**SOURCE TEXT:**
◇ ◇ ◇ ◇ ◇ ◇ ◇

Russian lawmakers on September 25 approved the first reading of legislation that would ban the adoption of Russian children by citizens from countries where gender transition is legal in a nod to the Kremlin's crusade to protect what it views as "traditional family values."
The bill is moving through the State Duma -- led by the legislature's chairman, Vyacheslav Volodin -- along with two other pieces of legislation that would ban "propagating child-free ideology" and impose large fines for "propagating childlessness."
If approved in two subsequent readings and by the Federation Council, the ban would hit prospective parents from countries such as Argentina, Australia, Austria, Belgium, Britain, Canada, Denmark, Estonia, Finland, Germany, Iceland, Italy, Norway, Spain, and Switzerland, all of which allow for gender transitioning.
Last year, Russia adopted a law banning surgical operations "aimed at changing the sex of a person" and the changing of gender in documents. Separately, the Supreme Court decided in November to ban the nonexistent "International Public LGBT Movement."
Over the past decade, Russian President Vladimir Putin, with support from the dominant Russian Orthodox Church, has portrayed himself as a champion of what he describes as traditional values, a theme that plays well among many of his supporters in Russia.
In November 2022, less than nine months after the full-scale invasion of Ukraine was launched, Putin signed a decree supporting a 2021 document on Russia's "traditional spiritual-moral values," including "service to the fatherland," "strong families," and "the priority of the spiritual over the material."

◇ ◇ ◇ ◇ ◇ ◇ ◇

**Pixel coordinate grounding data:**
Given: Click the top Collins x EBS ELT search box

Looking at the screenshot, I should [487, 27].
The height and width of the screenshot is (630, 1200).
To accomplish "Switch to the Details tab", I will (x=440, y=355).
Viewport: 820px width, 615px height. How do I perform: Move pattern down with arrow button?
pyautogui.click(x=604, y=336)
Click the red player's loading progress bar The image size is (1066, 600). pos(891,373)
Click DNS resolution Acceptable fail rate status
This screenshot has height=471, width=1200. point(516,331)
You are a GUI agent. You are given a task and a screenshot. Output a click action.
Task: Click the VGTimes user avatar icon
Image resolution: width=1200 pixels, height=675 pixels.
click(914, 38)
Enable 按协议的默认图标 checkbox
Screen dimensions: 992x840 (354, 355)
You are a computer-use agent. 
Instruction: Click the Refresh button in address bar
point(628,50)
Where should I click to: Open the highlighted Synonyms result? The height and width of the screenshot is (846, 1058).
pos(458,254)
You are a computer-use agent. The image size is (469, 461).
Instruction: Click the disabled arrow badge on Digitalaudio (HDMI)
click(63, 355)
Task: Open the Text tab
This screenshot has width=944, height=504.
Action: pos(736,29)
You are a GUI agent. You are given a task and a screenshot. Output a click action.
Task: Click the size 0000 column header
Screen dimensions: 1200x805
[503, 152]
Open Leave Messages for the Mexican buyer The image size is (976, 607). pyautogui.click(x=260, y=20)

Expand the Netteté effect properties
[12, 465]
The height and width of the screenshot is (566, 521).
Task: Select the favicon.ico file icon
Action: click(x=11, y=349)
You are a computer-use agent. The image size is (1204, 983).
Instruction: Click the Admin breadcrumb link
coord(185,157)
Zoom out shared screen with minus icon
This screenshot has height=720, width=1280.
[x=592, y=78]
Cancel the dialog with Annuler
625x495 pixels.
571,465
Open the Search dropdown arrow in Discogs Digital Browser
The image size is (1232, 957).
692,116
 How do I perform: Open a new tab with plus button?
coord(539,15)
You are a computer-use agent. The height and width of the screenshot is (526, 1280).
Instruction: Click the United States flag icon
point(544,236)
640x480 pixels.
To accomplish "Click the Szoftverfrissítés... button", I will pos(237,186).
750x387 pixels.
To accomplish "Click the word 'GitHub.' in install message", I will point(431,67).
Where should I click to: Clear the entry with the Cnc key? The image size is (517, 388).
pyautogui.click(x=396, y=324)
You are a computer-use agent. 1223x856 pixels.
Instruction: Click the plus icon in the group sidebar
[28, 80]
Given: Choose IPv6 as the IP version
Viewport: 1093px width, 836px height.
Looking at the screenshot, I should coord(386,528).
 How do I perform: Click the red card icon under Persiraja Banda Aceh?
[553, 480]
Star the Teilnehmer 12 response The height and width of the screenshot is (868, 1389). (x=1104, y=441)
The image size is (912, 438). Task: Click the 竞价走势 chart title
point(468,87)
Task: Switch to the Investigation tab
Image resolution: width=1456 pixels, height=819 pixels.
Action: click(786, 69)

◇ ◇ ◇ ◇ ◇ ◇ ◇

**WORK TASK A:**
Copy from the article on Russia's proposed adoption ban, word for word, the passage from "If approved in" to "supporters in Russia.".
**WORK TASK B:**
Using the article on Russia's proposed adoption ban, decide whether each statement agrees with it, answering yes or no and quoting the words that decide it: (i) Russian lawmakers approved the bill's first reading on September 25; (ii) the Supreme Court banned the "International Public LGBT Movement" in March; (iii) in November 2022, Putin signed a decree supporting a 2021 document on Russia's "traditional spiritual-moral values."
**WORK TASK C:**
Continue the article on Russia's proposed adoption ban from where it stops.

**TASK RESULT A:**
If approved in two subsequent readings and by the Federation Council, the ban would hit prospective parents from countries such as Argentina, Australia, Austria, Belgium, Britain, Canada, Denmark, Estonia, Finland, Germany, Iceland, Italy, Norway, Spain, and Switzerland, all of which allow for gender transitioning.
Last year, Russia adopted a law banning surgical operations "aimed at changing the sex of a person" and the changing of gender in documents. Separately, the Supreme Court decided in November to ban the nonexistent "International Public LGBT Movement."
Over the past decade, Russian President Vladimir Putin, with support from the dominant Russian Orthodox Church, has portrayed himself as a champion of what he describes as traditional values, a theme that plays well among many of his supporters in Russia.

**TASK RESULT B:**
(i) Yes: "Russian lawmakers on September 25 approved the first reading of legislation"
(ii) No: "the Supreme Court decided in November to ban the nonexistent "International Public LGBT Movement.""
(iii) Yes: "In November 2022, less than nine months after the full-scale invasion of Ukraine was launched, Putin signed a decree supporting a 2021 document on Russia's "traditional spiritual-moral values""

**TASK RESULT C:**
Among his initiatives, in July 2023 he signed into law a ban on gender-reassignment surgery and hormone therapy done as part of the gender-transition process.
Other bills that year aimed against "Western anti-family ideology" annulled marriages where one of the parties had "changed gender," while also banning transgender people from adopting.
Russia had already banned adoptions from the United States in 2012 in retaliation to a U.S. law imposing asset freezes and visa bans on Russians accused by Washington of human rights abuses, including those believed involved in the death of a whistleblowing Russian lawyer, Sergei Magnitsky, in a Moscow jail in 2009.
Russian authorities also have raised the issue of "traditional family values" to stressing the need to increase the birth rate in the country amid an ongoing decrease of the country's population.
Earlier on September 25, lawmakers in the Far Eastern region of Primorye adopted in all three readings a bill banning the "inducement to abortions."
Similar laws have been adopted since 2023 in several other Russian regions, including Mordovia, Tver and Kaliningrad.
Russian rights activists have expressed concern over moves to restrict access to abortions.